Options

Options with a stochastic strike

  • April 1, 2014

Do options where the strike itself is a stochastic process exist? If they do - what are the motivations for such a product and where is it used ?

Example: Call-Option with stochastic strike:

$$ (S_T(\omega) - K_T(\omega))^+ $$ where $ K_t $ is a stochastic process. $ K_T $ could for example be of the form $ K_T=f(X_T) $ where $ f $ is a measurable function.

Asian options: strike is average of underlying over tenor. Underlying is stochastic.

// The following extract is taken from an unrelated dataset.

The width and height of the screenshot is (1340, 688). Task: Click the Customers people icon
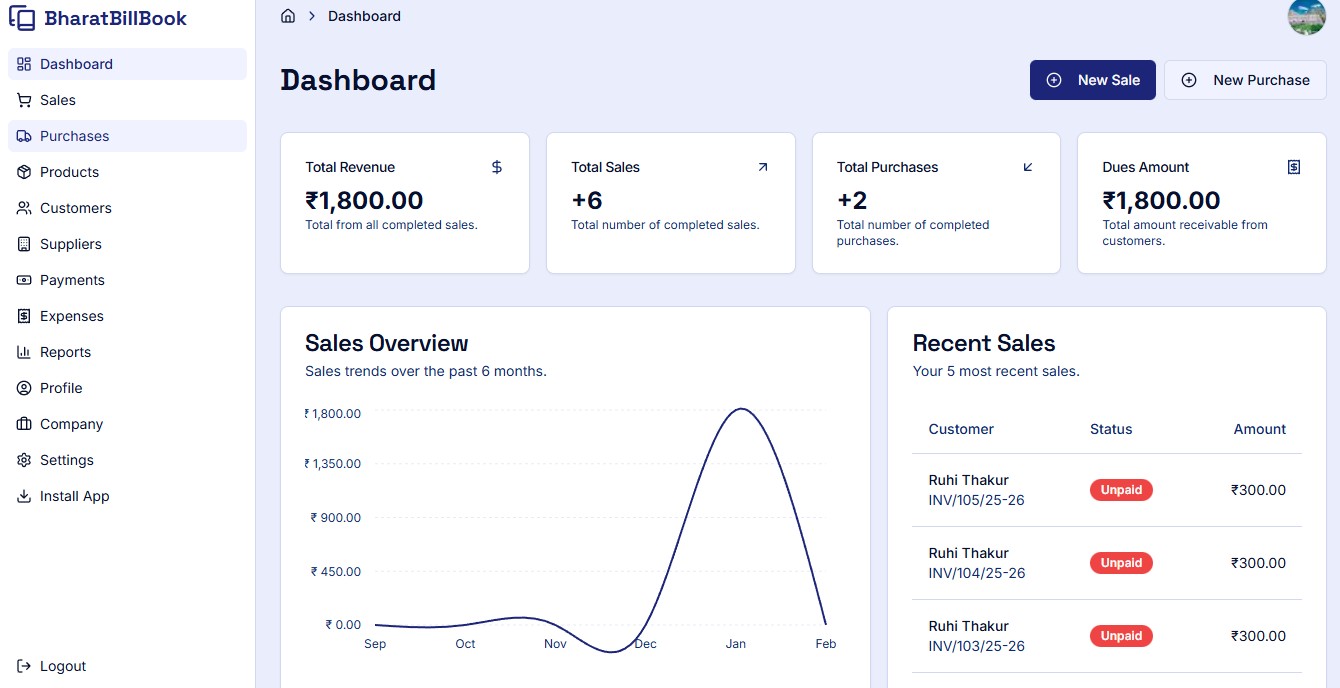tap(23, 208)
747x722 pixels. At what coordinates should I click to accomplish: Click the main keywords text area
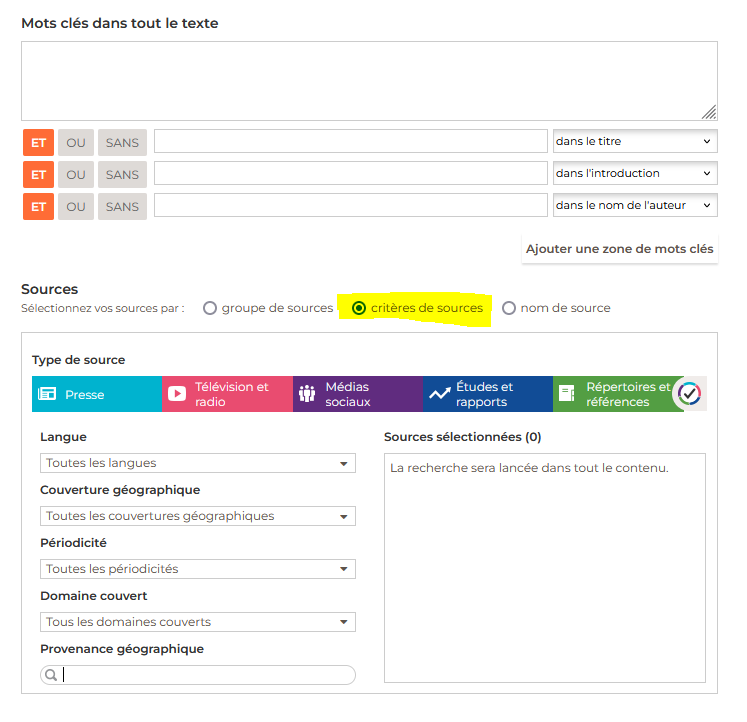pyautogui.click(x=369, y=81)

Options with kock-ins/knock-outs: Underlying is stochastic and may cross the kock threshold as it evolves. Option value depends on this cross or lack thereof (boolean).

Options on Options, too.

Motivations for Asian options you can google. Kock-ins and knock-outs lower the cost of an option so that a buyer who needs them for hedging purposes can more cheaply acquire downside protection. Generally applies to Currency/Interest Rate hedging.

Options on options are more of a theoretical construct, although I’m sure they exist in practice. Generally useful for valuing complex projects with optionality when standard DCF approaches would not fully capture the stochasticity of the project’s value. Dixit has a good chapter on this, I believe.

I believe your example describes the payoff of a simple spread option. Some may argue that in reality this spread option has zero strike:

$$ (S_T(\omega) - K_T(\omega)-0)^+ $$ Which leads us to the question: What exactly strike is anyway? Is it uniquely identifiable term in each payoff function? No It isn’t.